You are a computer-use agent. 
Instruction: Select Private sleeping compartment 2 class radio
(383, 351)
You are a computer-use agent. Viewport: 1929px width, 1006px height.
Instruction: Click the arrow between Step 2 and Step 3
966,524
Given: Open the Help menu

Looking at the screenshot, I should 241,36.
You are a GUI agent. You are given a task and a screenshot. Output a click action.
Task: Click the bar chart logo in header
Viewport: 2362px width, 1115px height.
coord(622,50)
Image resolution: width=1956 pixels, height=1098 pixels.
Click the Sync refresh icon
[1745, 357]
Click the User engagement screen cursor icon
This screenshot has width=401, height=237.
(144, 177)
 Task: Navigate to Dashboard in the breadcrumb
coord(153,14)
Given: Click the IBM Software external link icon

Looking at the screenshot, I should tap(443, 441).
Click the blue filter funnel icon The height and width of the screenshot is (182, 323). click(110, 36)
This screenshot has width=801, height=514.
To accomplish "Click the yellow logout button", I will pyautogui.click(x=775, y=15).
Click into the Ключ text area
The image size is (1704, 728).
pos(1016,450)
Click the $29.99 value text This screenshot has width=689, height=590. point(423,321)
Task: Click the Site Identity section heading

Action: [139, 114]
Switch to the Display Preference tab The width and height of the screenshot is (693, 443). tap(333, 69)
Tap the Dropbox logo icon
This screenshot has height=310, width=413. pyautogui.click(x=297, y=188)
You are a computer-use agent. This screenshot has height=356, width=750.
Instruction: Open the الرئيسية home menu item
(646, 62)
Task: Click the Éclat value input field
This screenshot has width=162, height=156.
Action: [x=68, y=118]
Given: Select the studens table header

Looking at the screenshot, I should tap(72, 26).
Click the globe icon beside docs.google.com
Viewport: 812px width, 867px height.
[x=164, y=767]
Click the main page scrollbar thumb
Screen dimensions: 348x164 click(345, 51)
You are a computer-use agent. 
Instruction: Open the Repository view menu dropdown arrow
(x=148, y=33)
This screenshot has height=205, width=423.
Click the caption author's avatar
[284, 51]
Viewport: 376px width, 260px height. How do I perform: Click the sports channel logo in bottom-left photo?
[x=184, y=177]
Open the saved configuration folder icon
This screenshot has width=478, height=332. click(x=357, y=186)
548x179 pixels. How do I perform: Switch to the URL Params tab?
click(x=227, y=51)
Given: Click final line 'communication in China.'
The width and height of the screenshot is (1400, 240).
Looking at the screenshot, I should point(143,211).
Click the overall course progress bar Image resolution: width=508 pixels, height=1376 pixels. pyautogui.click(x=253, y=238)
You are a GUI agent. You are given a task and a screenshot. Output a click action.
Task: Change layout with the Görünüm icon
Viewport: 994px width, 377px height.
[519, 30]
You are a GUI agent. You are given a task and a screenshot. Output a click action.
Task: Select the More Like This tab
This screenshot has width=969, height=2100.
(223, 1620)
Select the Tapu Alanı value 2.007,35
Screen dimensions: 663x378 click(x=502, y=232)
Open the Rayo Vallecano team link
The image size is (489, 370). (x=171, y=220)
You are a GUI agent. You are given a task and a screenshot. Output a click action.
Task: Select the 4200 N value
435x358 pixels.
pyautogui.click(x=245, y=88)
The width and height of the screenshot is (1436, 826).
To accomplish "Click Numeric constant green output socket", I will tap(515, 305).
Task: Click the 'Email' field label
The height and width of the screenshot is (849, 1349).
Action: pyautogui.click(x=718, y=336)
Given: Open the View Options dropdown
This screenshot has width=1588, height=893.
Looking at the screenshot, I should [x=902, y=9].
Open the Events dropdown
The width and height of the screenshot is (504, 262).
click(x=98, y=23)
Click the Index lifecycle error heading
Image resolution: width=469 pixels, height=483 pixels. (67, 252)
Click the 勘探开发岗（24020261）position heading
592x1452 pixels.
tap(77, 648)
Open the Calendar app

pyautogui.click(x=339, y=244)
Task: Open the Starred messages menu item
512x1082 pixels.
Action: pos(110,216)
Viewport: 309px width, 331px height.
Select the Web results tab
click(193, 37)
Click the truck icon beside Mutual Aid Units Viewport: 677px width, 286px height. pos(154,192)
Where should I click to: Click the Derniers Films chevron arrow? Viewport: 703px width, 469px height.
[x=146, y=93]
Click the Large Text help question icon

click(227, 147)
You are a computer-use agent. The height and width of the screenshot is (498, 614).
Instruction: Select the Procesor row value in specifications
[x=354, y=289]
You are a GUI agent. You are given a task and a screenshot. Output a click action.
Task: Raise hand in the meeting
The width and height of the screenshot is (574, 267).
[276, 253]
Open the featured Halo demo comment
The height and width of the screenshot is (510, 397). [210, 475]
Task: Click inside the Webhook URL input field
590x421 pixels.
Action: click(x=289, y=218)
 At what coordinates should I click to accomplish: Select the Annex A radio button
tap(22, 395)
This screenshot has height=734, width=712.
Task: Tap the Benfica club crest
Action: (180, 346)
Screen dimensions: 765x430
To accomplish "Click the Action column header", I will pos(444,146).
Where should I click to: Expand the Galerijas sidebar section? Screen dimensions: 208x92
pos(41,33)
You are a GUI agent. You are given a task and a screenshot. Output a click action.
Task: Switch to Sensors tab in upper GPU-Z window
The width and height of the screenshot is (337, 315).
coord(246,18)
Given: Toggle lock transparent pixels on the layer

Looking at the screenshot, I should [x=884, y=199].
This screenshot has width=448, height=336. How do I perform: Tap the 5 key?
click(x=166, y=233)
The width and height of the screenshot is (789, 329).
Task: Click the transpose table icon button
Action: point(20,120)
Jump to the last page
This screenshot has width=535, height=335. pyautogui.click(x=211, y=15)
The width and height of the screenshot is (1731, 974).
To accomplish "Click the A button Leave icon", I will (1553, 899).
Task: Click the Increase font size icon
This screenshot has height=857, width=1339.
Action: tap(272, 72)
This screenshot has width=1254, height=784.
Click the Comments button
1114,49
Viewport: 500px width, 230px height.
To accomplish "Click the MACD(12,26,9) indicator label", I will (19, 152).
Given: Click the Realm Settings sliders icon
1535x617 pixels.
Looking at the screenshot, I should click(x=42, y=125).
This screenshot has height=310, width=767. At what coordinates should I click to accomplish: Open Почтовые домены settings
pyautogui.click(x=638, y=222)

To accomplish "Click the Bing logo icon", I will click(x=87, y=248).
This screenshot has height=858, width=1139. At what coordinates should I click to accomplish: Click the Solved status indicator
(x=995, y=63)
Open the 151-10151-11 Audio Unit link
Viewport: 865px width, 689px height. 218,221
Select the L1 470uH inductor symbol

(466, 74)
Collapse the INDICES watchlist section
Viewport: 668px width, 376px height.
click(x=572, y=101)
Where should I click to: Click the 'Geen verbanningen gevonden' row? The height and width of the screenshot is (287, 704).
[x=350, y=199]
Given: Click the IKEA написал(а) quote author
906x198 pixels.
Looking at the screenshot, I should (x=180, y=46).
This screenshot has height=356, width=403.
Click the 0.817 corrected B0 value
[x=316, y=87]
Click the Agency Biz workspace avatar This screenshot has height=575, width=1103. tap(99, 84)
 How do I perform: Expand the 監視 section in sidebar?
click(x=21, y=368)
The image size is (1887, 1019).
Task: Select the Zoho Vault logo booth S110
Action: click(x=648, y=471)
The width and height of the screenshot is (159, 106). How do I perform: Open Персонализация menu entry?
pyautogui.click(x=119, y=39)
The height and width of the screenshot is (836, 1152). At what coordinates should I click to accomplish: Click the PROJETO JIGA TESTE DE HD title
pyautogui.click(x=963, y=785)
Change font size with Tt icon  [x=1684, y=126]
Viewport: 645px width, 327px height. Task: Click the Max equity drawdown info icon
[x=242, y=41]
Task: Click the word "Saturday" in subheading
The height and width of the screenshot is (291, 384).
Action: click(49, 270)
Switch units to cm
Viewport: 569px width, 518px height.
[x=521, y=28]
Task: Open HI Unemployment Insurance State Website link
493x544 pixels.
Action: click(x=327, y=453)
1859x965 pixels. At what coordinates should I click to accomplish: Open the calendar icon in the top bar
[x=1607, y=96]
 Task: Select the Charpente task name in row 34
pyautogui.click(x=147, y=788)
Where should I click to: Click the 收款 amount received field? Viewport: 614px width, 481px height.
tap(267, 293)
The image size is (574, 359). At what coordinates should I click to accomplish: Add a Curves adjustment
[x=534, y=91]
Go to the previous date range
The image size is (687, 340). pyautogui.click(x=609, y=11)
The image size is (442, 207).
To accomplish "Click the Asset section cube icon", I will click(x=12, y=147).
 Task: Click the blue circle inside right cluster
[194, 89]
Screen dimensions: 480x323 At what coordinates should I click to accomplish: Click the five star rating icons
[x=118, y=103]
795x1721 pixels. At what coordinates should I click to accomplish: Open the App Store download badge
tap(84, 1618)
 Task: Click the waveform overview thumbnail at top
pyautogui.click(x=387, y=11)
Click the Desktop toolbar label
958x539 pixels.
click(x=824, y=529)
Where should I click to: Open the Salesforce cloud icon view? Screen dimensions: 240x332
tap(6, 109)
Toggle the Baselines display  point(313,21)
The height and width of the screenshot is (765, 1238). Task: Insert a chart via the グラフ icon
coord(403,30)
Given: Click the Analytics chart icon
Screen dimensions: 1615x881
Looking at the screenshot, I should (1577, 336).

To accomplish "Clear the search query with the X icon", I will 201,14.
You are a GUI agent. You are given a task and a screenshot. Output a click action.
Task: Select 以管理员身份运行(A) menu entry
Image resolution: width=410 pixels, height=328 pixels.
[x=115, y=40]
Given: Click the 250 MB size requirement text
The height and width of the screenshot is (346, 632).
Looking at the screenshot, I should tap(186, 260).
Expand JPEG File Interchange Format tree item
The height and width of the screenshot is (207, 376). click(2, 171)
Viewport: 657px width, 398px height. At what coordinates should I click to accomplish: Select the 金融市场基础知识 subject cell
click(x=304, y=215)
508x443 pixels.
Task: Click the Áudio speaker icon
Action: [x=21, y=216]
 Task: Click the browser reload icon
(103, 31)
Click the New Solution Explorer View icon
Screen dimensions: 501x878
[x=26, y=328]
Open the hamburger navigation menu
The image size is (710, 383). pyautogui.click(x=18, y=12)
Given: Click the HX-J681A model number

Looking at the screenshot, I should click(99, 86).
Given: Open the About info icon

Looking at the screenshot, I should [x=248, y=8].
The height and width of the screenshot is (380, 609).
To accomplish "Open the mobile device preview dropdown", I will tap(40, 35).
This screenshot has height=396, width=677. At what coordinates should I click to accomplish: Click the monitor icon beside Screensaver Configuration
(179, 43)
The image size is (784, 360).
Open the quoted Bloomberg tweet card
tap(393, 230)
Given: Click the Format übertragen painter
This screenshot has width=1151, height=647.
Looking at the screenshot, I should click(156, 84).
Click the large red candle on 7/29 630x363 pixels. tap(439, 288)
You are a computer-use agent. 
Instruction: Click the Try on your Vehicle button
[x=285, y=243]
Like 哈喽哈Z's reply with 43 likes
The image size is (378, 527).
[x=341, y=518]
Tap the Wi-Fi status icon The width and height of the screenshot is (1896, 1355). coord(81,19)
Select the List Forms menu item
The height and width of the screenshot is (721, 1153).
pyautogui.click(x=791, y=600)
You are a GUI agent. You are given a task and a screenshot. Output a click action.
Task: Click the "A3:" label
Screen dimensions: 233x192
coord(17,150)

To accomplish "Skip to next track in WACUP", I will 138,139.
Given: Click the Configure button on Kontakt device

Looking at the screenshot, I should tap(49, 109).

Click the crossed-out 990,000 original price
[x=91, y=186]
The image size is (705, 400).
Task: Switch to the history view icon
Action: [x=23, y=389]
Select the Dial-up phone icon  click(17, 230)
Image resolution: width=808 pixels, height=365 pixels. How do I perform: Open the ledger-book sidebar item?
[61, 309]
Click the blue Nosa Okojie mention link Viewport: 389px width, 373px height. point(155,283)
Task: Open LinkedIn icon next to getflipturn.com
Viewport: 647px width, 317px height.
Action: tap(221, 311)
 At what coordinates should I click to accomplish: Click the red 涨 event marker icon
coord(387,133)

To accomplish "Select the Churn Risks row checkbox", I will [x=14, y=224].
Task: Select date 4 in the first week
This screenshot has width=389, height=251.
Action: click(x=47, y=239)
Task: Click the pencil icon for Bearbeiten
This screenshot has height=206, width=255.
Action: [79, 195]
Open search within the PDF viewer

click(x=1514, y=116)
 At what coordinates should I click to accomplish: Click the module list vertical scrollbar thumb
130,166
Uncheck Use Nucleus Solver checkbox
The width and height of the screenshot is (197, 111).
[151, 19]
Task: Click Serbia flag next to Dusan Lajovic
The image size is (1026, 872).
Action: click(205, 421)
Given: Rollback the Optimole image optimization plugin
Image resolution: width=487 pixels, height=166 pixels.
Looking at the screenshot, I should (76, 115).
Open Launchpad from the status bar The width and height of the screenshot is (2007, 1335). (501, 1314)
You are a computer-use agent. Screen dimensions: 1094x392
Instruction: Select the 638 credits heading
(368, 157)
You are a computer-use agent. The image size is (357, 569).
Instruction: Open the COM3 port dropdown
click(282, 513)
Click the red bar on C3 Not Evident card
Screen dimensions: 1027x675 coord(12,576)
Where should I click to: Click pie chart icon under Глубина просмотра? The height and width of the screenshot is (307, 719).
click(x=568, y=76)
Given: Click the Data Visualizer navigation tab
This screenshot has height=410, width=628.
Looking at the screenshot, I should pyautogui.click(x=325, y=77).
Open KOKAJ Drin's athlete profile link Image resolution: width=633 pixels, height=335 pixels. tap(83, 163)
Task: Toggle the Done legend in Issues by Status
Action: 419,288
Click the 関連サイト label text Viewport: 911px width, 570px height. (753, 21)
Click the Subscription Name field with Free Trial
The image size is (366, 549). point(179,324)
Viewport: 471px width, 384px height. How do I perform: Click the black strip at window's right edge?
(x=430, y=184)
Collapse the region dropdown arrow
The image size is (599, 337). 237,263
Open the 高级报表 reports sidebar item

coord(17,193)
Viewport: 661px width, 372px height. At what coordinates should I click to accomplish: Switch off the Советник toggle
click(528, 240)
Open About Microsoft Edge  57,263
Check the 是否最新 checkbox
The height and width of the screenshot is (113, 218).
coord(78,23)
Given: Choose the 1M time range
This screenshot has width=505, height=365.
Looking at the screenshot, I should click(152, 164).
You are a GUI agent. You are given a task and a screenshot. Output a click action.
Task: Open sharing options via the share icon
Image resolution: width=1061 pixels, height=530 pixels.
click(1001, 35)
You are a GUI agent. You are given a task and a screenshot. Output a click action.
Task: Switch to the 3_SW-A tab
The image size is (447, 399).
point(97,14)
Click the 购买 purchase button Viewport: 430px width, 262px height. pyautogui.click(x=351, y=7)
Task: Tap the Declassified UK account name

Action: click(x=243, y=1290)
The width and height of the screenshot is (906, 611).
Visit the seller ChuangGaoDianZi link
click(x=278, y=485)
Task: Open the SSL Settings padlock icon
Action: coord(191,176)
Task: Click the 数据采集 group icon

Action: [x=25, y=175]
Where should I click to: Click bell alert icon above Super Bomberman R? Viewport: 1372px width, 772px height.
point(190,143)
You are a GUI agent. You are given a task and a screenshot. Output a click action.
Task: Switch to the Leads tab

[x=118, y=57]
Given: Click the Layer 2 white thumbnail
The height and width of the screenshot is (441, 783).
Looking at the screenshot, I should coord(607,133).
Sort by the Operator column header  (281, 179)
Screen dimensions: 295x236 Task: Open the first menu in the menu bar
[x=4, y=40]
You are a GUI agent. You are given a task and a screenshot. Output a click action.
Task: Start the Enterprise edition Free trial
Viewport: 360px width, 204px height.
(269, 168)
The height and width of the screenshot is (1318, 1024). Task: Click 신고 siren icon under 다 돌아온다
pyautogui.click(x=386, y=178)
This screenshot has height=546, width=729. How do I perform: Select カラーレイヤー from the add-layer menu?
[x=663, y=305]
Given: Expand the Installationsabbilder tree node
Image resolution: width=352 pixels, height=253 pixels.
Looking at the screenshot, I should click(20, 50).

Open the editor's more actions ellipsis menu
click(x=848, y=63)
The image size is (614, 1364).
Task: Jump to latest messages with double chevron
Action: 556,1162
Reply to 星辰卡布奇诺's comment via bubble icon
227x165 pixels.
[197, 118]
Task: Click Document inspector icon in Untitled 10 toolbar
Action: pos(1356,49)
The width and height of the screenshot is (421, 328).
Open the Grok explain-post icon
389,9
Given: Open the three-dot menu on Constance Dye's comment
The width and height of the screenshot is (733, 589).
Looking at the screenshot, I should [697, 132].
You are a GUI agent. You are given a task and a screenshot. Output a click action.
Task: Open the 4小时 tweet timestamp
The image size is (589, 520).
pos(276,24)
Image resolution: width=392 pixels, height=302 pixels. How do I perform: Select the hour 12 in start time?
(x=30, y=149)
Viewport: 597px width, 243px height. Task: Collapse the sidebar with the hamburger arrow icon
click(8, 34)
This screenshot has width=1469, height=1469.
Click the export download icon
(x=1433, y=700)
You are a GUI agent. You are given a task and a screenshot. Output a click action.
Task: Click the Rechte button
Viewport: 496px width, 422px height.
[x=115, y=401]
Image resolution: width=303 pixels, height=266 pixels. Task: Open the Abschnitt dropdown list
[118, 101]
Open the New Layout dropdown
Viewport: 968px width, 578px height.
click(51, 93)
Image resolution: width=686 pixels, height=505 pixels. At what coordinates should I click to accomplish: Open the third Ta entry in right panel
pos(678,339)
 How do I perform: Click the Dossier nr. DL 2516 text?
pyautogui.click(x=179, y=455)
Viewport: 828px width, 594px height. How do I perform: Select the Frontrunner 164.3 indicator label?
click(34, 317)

- [Job]:
Render the material from the line with "Jump to the last page" up to and including the line with "click(x=572, y=101)" as a numbered list, leaving out blank lines.

- [Answer to the task]:
1. Jump to the last page
2. This screenshot has width=535, height=335. pyautogui.click(x=211, y=15)
3. The width and height of the screenshot is (1731, 974).
4. To accomplish "Click the A button Leave icon", I will (1553, 899).
5. Task: Click the Increase font size icon
6. This screenshot has height=857, width=1339.
7. Action: tap(272, 72)
8. This screenshot has width=1254, height=784.
9. Click the Comments button
10. 1114,49
11. Viewport: 500px width, 230px height.
12. To accomplish "Click the MACD(12,26,9) indicator label", I will (19, 152).
13. Given: Click the Realm Settings sliders icon
14. 1535x617 pixels.
15. Looking at the screenshot, I should click(x=42, y=125).
16. This screenshot has height=310, width=767. At what coordinates should I click to accomplish: Open Почтовые домены settings
17. pyautogui.click(x=638, y=222)
18. To accomplish "Click the Bing logo icon", I will click(x=87, y=248).
19. This screenshot has height=858, width=1139. At what coordinates should I click to accomplish: Click the Solved status indicator
20. (x=995, y=63)
21. Open the 151-10151-11 Audio Unit link
22. Viewport: 865px width, 689px height. 218,221
23. Select the L1 470uH inductor symbol
24. (466, 74)
25. Collapse the INDICES watchlist section
26. Viewport: 668px width, 376px height.
27. click(x=572, y=101)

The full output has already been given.